Um mês após arrancar o Plano Nacional de Vacinação no país, chovem casos de utilização indevida das vacinas de Norte a Sul. A utilização indevida, desvio e abuso de vacinas para a Covid-19 é dos mais abjectos crimes.

O Plano Nacional de Vacinação é um retrato da desorganização do Governo em algo que não podia falhar e, também, um retrato grotesco do país do chico-espertismo com o número de casos caricatos a multiplicarem-se.

A vacinação da diretora da Segurança Social de Setúbal, Natividade Coelho, que recebeu a vacina e autorizou a vacinação de 126 funcionários do organismo público; José Calixto, presidente da Câmara Municipal de Reguengos de Monsaraz, incluído numa lista de funcionários e utentes a vacinar enviada pelo lar onde um surto levou à morte de 18 pessoas; o director regional do Norte do INEM, António Barbosa, que decidiu vacinar 11 funcionários de uma pastelaria; o administrador de um hospital de Famalicão, Salazar Coimbra, que inoculou a mulher e a filha e colocou amigos na lista; a presidente da Câmara Municipal de Portimão, Isilda Gomes, que se autoincluiu na vacinação. Até os padres da Misericórdia de Trancoso não resistiram ao pecado de avançar para a inoculação sem serem prioritários.

Eis parte da lista das pessoas que jamais deveriam ter acesso a um cargo público pela falta de humanismo no crime de desvio de vacinas. Roubar uma vacina a uma pessoa prioritária não é só crime, é moralmente reprovável, é abjecto.

A Procuradoria-Geral da República confirma a instauração de nove inquéritos, mas o número peca de certeza por defeito. A utilização indevida não mina só a confiança dos cidadãos no sistema, é um crime grotesco que merece uma punição muito mais pesada que os cinco anos previstos.

Mas que conclusões tirar quando o próprio (ex-)coordenador do Plano Nacional de Vacinação, Francisco Ramos, tem o desplante de declarar que “não é competência nem preocupação da task force andar à procura de quem faz batota”, acabando por ser obrigado a renunciar ao cargo por irregularidades detectadas pelo próprio no processo de seleção de profissionais de saúde no Hospital da Cruz Vermelha Portuguesa, do qual é presidente da comissão executiva… Só não é anedota porque o caso é trágico.

Mas mais grotesco ainda é o processo de vacinação em curso premiar os prevaricadores na medida em que, exigindo a vacina que seja administrada em duas tomas, a segunda dose terá de ser aplicada mesmo a quem a tomou indevidamente, caso contrário serão desperdiçadas.
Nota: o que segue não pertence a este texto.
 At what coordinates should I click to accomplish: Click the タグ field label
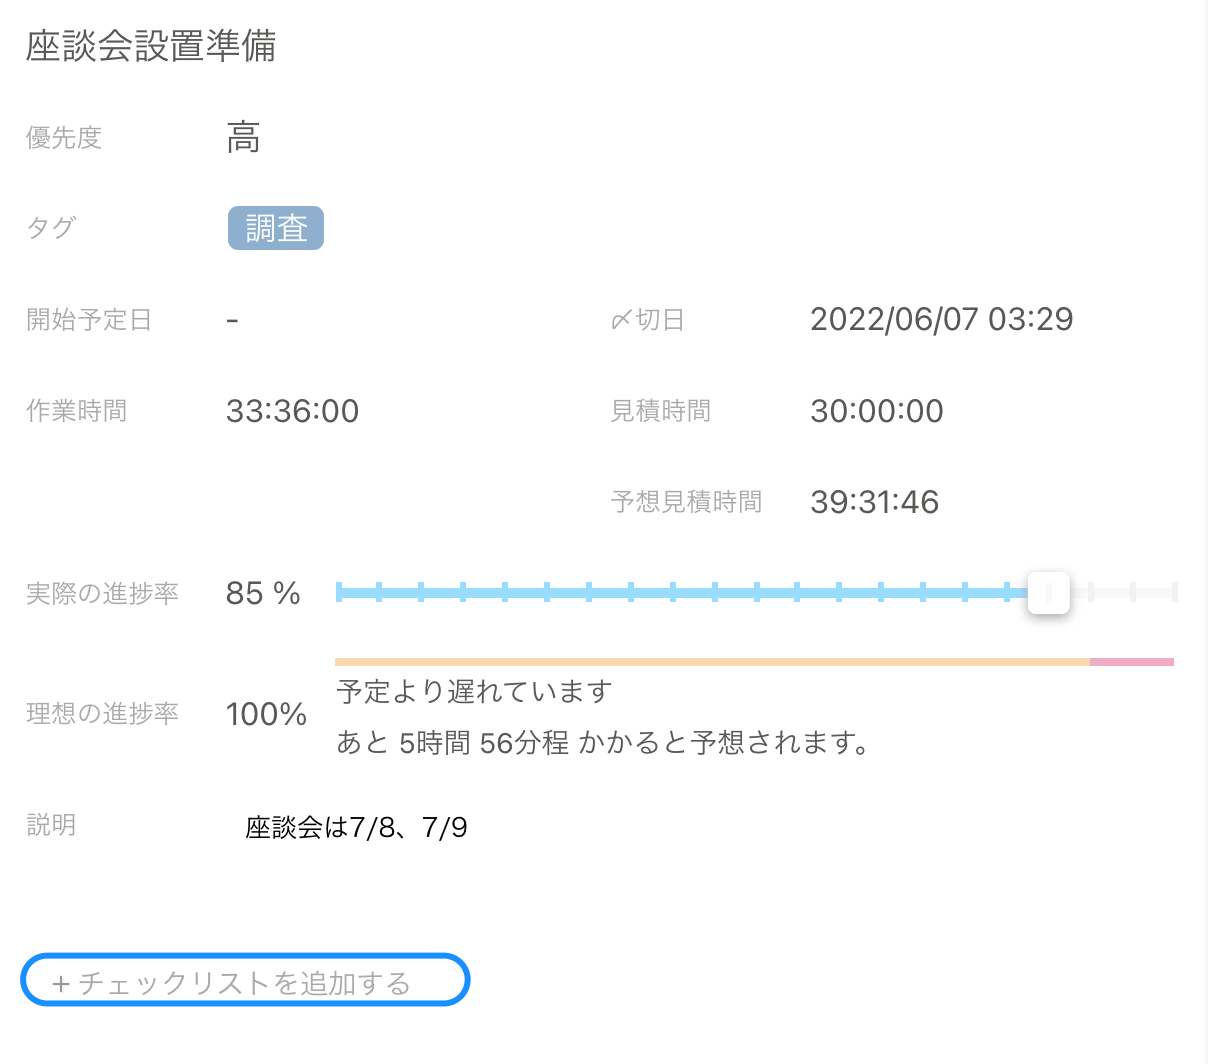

É caso para dizer que o crime compensa.

Mas depois dos casos de vacinação indevida, o desnorte na aplicação do plano de vacinação e a demissão do seu coordenador no dia em que o primeiro-ministro anuncia que o plano não poderia estar a correr melhor, o absurdo atinge o seu pleno quando sabemos que escasseiam as seringas porque o Governo não antecipou a compra para administrar as vacinas.

Muitos morreram vítimas do vírus Covid-19, mas quantos mais vão morrer inutilmente vítimas da incompetência do Governo?

A autora escreve de acordo com a antiga ortografia.